*** DATA SHOWN
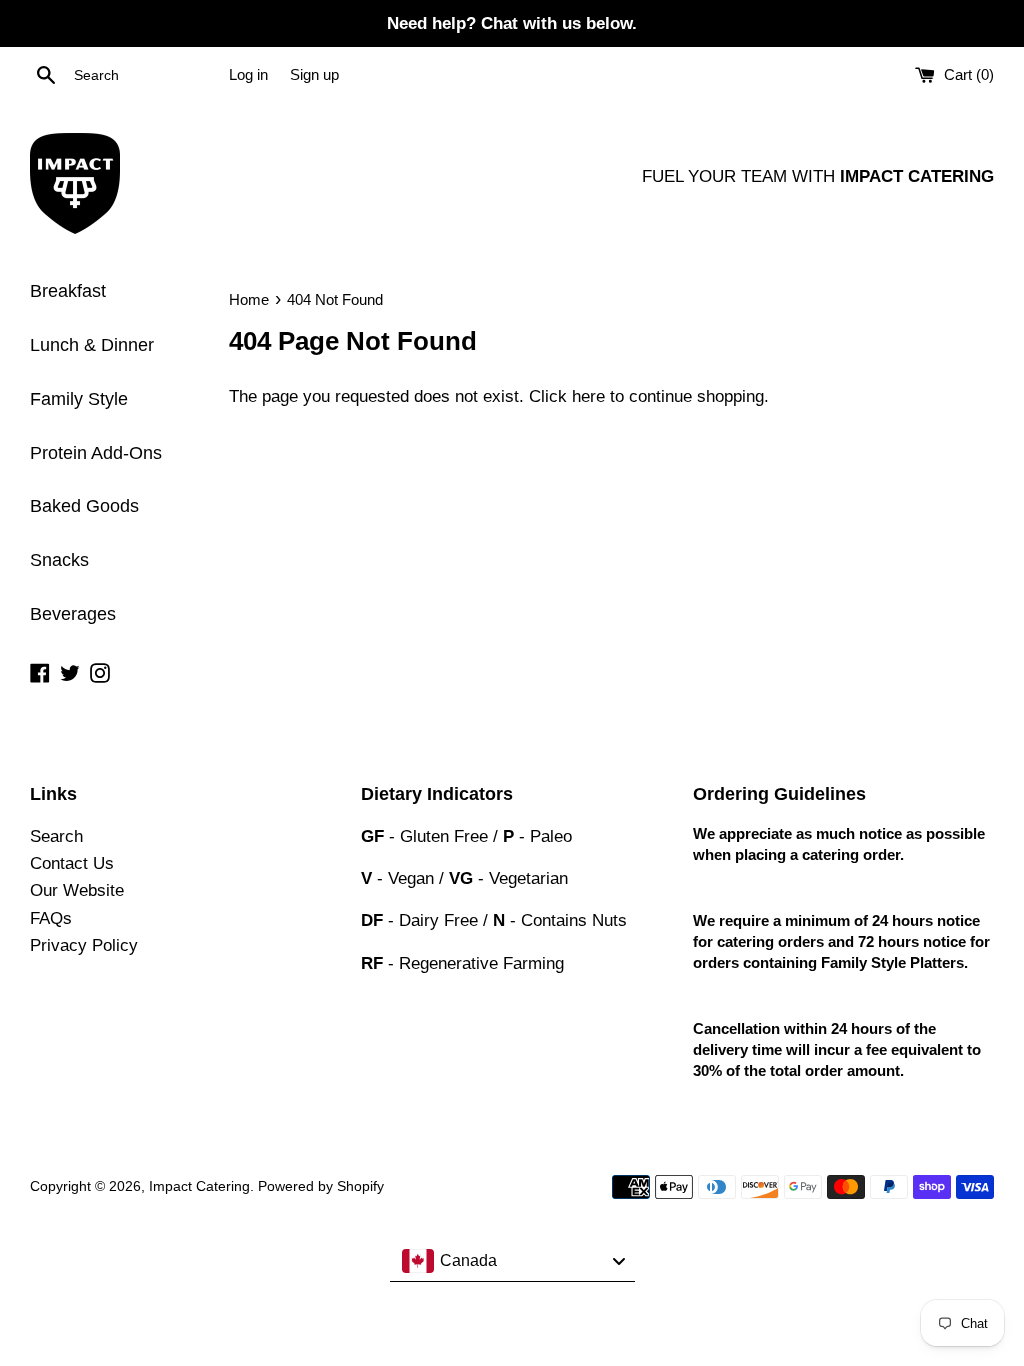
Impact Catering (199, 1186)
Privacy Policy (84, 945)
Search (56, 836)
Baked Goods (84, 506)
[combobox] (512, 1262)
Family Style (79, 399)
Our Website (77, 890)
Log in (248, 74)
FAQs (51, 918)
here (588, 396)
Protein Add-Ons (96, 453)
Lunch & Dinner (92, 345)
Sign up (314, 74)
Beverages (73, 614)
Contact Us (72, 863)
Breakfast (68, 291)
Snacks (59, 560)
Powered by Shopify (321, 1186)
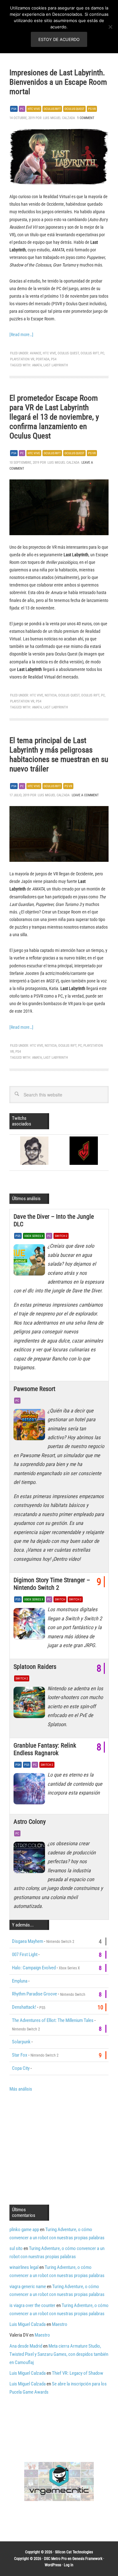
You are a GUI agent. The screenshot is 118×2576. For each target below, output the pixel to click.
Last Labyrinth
******
| WHAT NEEDS TO BE DONE |
Write out, word for word, only the lines from the one containing "here (588, 396)" to the end of the data above; the pictures stay out.

| RESPONSE TO THIS TASK |
here (588, 396)
Protein Add-Ons (96, 453)
Lunch & Dinner (92, 345)
Sign up (314, 74)
Beverages (73, 614)
Contact Us (72, 863)
Breakfast (68, 291)
Snacks (59, 560)
Powered by Shopify (321, 1186)
You are a GUI agent. The screenshot is 118×2576. For each target below, output the pixel to click.
Last Labyrinth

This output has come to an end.